Head and neck cancer control will require pro-active response from the policy makers, Non-Government Organizations, health care professions, researchers, and from the industry. By the means of collective efforts, the burden of head and neck cancer in our population can be reduced substantially.

References
  • Mishra A, Meherotra R (2014) Head and neck cancer: global burden and regional trends in India. Asian Pac J Cancer Prev 15: 537-550.
  • Mishra A, Singh VP, Verma V (2009) Environmental effects on head and neck cancer in India.
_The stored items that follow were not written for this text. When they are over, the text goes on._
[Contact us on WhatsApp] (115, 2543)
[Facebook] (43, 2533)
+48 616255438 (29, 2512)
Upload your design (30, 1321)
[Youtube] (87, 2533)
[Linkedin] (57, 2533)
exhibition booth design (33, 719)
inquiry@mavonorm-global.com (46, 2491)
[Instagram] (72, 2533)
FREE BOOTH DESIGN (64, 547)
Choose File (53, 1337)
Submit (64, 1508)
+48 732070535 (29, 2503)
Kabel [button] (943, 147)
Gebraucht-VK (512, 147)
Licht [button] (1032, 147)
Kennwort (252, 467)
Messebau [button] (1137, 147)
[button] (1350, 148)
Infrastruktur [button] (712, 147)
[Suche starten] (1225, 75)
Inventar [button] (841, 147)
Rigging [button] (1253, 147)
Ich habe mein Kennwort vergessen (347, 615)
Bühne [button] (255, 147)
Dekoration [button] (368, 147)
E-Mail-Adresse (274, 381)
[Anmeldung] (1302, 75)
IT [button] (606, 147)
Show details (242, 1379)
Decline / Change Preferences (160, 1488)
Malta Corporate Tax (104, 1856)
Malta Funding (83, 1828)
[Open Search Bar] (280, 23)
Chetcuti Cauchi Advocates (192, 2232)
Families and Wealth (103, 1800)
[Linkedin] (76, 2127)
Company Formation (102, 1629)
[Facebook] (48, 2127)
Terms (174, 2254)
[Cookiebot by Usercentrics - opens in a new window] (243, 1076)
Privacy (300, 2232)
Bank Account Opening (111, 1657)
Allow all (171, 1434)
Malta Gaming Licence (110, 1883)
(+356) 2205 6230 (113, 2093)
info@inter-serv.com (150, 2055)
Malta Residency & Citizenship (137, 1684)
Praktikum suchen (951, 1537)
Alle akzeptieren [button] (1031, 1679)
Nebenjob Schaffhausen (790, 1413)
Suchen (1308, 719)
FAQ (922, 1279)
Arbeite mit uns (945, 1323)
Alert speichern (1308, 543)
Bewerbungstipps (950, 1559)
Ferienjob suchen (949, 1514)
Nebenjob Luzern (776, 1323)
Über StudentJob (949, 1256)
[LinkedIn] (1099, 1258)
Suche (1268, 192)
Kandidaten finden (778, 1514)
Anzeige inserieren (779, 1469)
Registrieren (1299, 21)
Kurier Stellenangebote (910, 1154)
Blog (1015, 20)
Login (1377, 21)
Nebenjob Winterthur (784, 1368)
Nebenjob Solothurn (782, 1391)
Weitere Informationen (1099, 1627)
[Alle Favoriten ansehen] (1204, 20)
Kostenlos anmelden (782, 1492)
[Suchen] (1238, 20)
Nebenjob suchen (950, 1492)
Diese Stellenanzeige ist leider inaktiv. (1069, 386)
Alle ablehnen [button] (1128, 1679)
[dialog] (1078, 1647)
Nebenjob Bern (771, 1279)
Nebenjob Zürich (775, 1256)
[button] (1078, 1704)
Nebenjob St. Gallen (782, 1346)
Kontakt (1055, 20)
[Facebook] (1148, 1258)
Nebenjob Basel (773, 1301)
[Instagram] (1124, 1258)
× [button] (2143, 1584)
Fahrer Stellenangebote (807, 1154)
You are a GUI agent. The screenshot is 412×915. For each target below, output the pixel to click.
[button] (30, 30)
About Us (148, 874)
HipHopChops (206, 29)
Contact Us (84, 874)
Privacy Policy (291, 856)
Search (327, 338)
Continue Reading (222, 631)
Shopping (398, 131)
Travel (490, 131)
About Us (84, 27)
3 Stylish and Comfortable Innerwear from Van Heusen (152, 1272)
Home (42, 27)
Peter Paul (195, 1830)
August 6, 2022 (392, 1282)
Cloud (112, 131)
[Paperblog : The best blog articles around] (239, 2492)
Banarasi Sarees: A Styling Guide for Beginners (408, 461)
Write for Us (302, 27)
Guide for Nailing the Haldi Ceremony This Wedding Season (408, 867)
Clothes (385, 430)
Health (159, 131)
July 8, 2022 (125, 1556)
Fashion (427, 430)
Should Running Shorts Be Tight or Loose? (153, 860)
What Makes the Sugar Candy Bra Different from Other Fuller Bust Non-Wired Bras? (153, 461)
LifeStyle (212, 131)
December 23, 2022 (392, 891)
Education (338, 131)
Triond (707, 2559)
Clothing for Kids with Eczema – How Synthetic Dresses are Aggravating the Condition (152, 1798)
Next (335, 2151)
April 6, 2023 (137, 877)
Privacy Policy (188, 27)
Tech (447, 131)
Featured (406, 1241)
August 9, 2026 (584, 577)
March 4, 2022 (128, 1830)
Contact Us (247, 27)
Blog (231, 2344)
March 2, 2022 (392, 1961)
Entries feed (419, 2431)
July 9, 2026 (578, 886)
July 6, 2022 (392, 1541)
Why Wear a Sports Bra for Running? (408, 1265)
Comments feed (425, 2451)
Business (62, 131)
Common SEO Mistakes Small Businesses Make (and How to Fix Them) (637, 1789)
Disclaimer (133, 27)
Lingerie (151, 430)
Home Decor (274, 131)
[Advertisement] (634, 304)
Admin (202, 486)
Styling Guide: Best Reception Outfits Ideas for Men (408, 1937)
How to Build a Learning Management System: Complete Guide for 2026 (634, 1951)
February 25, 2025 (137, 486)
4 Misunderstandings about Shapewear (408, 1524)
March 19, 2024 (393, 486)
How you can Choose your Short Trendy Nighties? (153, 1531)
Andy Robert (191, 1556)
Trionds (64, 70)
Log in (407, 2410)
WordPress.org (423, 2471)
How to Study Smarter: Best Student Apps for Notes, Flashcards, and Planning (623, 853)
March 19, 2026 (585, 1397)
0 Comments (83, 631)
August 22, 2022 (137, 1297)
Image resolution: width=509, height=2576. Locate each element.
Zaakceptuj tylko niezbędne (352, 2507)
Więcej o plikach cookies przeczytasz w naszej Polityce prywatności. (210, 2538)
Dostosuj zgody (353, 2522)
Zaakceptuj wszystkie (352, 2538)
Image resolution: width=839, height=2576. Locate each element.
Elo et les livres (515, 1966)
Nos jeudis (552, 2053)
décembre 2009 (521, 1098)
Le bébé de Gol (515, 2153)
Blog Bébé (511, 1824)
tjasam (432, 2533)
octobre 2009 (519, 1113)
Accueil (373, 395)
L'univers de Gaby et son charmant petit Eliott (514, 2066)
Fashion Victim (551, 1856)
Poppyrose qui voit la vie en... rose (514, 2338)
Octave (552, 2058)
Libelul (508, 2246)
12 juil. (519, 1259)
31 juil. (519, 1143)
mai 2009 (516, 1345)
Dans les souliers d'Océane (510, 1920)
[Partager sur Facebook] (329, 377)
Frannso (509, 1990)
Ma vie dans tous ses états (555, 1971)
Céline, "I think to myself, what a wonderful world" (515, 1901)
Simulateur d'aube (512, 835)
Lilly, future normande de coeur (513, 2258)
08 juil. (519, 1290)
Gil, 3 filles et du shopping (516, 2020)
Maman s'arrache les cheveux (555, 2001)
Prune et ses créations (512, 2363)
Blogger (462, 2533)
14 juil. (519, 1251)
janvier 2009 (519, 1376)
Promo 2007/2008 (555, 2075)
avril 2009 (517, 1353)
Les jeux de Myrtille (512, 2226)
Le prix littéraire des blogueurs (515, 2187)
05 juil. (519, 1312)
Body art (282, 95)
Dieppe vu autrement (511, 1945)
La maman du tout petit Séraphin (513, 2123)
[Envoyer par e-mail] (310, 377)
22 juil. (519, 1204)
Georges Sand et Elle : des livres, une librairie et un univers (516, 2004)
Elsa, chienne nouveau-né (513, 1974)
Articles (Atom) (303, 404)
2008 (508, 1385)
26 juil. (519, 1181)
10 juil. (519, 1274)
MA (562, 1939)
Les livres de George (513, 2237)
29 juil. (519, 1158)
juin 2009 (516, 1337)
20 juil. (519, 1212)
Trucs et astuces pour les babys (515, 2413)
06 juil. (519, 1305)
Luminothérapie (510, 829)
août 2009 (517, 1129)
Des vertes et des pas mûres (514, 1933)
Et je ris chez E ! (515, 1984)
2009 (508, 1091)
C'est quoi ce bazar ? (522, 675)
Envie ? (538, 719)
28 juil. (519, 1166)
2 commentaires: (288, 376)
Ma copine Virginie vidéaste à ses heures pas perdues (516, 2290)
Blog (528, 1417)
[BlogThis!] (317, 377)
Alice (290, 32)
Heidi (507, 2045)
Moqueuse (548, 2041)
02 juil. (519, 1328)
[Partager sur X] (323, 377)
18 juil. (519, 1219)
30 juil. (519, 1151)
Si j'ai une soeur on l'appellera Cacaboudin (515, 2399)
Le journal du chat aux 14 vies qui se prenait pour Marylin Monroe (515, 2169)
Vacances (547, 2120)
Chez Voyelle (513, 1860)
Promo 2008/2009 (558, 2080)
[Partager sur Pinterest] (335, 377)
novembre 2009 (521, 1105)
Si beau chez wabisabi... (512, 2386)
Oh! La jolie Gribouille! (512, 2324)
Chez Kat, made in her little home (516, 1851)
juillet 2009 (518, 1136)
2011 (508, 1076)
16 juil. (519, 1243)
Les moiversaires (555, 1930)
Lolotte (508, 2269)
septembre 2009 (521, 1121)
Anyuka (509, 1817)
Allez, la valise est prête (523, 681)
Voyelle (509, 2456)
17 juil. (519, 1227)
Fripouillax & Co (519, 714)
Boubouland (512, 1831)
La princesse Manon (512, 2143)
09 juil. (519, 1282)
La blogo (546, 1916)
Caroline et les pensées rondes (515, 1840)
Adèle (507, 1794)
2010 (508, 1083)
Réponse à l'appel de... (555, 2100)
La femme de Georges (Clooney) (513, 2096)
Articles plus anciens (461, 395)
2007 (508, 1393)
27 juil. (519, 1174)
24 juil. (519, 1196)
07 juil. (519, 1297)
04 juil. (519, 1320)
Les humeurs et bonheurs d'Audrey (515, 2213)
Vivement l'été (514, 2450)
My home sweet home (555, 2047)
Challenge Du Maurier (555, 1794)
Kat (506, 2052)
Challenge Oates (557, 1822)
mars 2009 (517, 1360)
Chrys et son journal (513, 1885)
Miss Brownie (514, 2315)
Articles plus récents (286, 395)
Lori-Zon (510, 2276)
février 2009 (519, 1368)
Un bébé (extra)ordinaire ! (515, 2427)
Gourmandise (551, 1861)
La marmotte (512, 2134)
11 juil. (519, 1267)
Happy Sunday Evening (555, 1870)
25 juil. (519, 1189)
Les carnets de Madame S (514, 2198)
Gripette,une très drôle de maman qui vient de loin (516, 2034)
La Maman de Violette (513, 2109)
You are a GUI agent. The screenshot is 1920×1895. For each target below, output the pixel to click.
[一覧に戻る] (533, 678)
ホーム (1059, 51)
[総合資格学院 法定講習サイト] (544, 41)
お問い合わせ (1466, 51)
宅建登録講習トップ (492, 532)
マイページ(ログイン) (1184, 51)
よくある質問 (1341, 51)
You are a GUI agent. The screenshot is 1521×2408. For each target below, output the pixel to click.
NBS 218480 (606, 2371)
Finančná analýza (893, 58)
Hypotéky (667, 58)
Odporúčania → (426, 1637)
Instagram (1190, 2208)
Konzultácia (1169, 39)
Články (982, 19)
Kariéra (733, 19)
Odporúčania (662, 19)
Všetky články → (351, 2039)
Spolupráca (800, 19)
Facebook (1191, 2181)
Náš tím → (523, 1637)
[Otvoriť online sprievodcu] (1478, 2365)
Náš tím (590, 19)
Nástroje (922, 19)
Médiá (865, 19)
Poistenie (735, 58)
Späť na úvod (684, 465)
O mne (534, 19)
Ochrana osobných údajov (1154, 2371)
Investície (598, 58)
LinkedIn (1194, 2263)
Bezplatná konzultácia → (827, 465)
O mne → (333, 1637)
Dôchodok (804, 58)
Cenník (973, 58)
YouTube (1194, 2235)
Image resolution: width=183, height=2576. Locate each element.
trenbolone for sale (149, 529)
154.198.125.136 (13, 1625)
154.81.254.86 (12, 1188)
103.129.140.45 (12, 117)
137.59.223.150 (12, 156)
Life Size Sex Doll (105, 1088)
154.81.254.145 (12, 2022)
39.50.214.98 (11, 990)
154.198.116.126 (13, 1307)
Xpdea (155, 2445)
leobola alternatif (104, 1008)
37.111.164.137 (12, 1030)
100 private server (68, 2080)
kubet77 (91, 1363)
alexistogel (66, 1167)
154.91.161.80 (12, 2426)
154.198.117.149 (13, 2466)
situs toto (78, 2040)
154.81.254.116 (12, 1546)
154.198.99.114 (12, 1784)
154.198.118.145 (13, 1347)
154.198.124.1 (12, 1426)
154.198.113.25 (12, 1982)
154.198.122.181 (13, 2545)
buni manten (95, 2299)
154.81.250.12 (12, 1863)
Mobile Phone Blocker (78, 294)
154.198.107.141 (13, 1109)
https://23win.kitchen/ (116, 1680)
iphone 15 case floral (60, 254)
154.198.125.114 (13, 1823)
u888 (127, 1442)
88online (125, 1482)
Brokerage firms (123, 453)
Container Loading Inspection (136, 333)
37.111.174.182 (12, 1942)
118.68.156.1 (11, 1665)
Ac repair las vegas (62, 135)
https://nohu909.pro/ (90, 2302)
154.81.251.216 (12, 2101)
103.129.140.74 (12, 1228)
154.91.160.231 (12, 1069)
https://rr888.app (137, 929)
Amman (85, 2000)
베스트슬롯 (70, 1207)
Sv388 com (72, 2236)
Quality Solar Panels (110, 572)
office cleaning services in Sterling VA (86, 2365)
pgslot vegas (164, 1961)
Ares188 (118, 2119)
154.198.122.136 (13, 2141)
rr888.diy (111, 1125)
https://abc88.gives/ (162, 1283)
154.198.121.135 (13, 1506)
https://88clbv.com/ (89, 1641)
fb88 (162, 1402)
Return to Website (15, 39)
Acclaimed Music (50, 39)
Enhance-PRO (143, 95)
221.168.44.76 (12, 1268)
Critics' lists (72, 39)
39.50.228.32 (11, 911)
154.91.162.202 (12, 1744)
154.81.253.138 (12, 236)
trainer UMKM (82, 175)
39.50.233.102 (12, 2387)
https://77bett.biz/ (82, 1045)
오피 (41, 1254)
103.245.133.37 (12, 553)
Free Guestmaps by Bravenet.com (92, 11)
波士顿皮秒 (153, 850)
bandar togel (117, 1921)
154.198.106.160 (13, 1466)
J Clin Oncol 27(suppl): 17059.
  • Consolidated Report of Population Based Cancer Registries (2012-2014) National Cancer Registry Programme, The Indian Council of Medical Research, Bengaluru.
  • D'Cruz AK, Vaish R, Kapre N, Dandekar M, Gupta S, et al. (2015) Elective versus therapeutic neck dissection in node-negative oral cancer. N Engl J Med 373: 521-529.
  • Global Adult Tobacco Survey (2016-17) World Health Organization.
  • Muttagi SS, Chaturvedi P, Gaikwad R, Singh B, Pawar P (2012) Head and neck squamous cell carcinoma in chronic areca nut chewing Indian women: Case series and review of literature. Indian J Med Paediatr Oncol  33: 32-35.
  • Sankaranarayanan R, Ramadas K, Thomas G, Muwonge R, Thara S, et al (2005) Effect of screening on oral cancer mortality in Kerala, India: a cluster-randomised controlled trial. Lancet 365:1927-1933.
  • Baishya N, Das AK, Krishnatreya M, Das A, Das K, et al (2015) A pilot study on factors associated with presentation  delay in patients affected with head and neck cancers. Asian Pac J Cancer Prev 16: 4715-4718.